A: Because I didn't feel right. Something you know, she just, I smelled alcohol on her breath. And whenever she drinks, she got mean. And I just want the phone for, you know, in case of whatever."
Sayers did not object to either of these final statements by J.R., but after she was convicted, she appealed, claiming that the statements (as well as a third statement) constituted inadmissible character evidence. The Court of Appeals of Minnesota disagreed, citing the opinion of the Supreme Court of Minnesota in State v. Diamond, 241 N.W.2d 95 (Minn. 1976), in support of the conclusion that because J.R.'s "testimony was given not to prove appellant's bad character but to help illuminate her relationship with him, it is not character evidence."
This conclusion seemed incorrect to me. Sure, if evidence of a defendant's character is used to prove a purpose such as motive, intent, or identity, it can be admitted notwithstanding the character evidence proscription because its probative value will not be substantially outweighed by the danger that the jury will misuse it as propensity character evidence. But I thought that the scale would tip the other way when the purpose is something as seemingly insignificant as illuminating a relationship.
So, I read Diamond, and in that opinion, the Supreme Court of Minnesota did indeed find that character evidence of a defendant's prior assault was properly admitted because it "was offered and admitted here not to prove defendant's bad character but to help illuminate defendant's relationship with the decedent." But in explaining this conclusion, the court noted that the defendant had claimed self-defense and found that "[w]here intent or self-defense is the controverted element of the crime, evidence of the prior relationship between defendant and decedent may be admitted to prove intent."
As far as I can tell, however, Sayers was not claiming self-defense or disputing intent, so this language from Diamond was inapplicable. Instead, the Court of Appeals of Minnesota in Sayers either made a cherrypicking mistake or was attempting to argue that illuminating a relationship can be an independent and weighty permissible purpose that allows for the admission of evidence that a defendant was a mean prostitute. And I would argue that either conclusion was wrong and that J.R.'s testimony was clearly inadmissible character evidence.
But that's probably not the worst error that the court made. After reaching this conclusion, the court cited the opinion of the Supreme Court of Minnesota in State v. Vick, 632 N.W.2d 676 (Minn. 2001), for the proposition that "[e]ven if the statements were prejudicial and inappropriate, it was not the responsibility of the trial court to strike this testimony sua sponte because to do so would call more attention to the statements."
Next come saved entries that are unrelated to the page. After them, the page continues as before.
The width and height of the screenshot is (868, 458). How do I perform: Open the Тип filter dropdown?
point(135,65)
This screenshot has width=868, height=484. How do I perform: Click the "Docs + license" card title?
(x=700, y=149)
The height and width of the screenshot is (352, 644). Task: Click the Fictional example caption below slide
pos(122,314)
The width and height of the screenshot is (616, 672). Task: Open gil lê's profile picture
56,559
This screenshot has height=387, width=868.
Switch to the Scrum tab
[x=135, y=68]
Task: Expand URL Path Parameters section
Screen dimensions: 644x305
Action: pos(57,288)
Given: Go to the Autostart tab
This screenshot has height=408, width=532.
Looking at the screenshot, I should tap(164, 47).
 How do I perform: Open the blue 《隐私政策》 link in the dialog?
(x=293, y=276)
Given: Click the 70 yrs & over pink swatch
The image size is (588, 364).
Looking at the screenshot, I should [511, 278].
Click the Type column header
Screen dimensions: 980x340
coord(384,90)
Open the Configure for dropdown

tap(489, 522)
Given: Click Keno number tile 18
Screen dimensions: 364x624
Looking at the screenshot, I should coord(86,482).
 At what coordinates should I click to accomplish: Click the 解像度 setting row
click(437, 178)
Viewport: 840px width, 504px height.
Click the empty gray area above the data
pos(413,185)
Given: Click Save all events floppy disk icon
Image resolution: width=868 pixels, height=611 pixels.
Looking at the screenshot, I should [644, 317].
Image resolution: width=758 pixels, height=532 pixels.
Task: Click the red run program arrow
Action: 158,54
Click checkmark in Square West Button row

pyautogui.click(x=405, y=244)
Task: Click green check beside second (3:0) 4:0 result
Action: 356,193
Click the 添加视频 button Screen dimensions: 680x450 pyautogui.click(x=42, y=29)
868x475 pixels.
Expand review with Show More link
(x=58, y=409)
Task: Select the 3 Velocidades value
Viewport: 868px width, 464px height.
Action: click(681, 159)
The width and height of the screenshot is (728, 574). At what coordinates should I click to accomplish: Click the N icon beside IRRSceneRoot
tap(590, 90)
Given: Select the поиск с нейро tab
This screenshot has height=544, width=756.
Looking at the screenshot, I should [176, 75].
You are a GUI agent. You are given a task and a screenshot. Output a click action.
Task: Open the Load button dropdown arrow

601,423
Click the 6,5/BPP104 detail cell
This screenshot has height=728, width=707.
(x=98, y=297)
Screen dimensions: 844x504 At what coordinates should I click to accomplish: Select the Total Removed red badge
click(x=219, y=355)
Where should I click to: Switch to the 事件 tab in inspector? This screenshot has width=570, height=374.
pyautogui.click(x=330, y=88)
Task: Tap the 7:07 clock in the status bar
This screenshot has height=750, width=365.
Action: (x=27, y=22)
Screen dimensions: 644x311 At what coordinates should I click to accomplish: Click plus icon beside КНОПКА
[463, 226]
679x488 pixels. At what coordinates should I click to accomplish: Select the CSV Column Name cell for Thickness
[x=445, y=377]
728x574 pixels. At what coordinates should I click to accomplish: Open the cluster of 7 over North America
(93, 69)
So, according to the court, a trial judge should not strike inadmissible and prejudicial testimony because doing so would call more attention to the statements? According to the court, it is better to have the alleged victim refer to the defendant as a prostitute than to have the trial judge subsequently strike that testimony from the record? I thought that there was no way that the Vick opinion could have supported this conclusion. And indeed, it did not.
In Vick, the defendant appealed from his conviction for second-degree criminal sexual conduct based upon the admission of character evidence against him. The Supreme Court of Minnesota disagreed, finding that it was unclear whether the evidence should have been admitted and that
"while trial courts are advised, even absent a request, to give a cautionary instruction upon the receipt of other-crimes evidence, failure to do so is not ordinarily reversible error."
In other words, Vick stands for a very different proposition than the one that the Court of Appeals of Minnesota attributed to it. According to Vick, when admitted evidence is potentially prejudicial, a trial court should give a cautionary instruction. And it should do so despite what I regard as the very real danger that this will call more attention to evidence that is still in the record. That being the case, how can the Court of Appeals of Minnesota say that courts shouldn't strike evidence when the only differences are that the evidence is clearly prejudicial and that it will no longer be part of the record after it is stricken?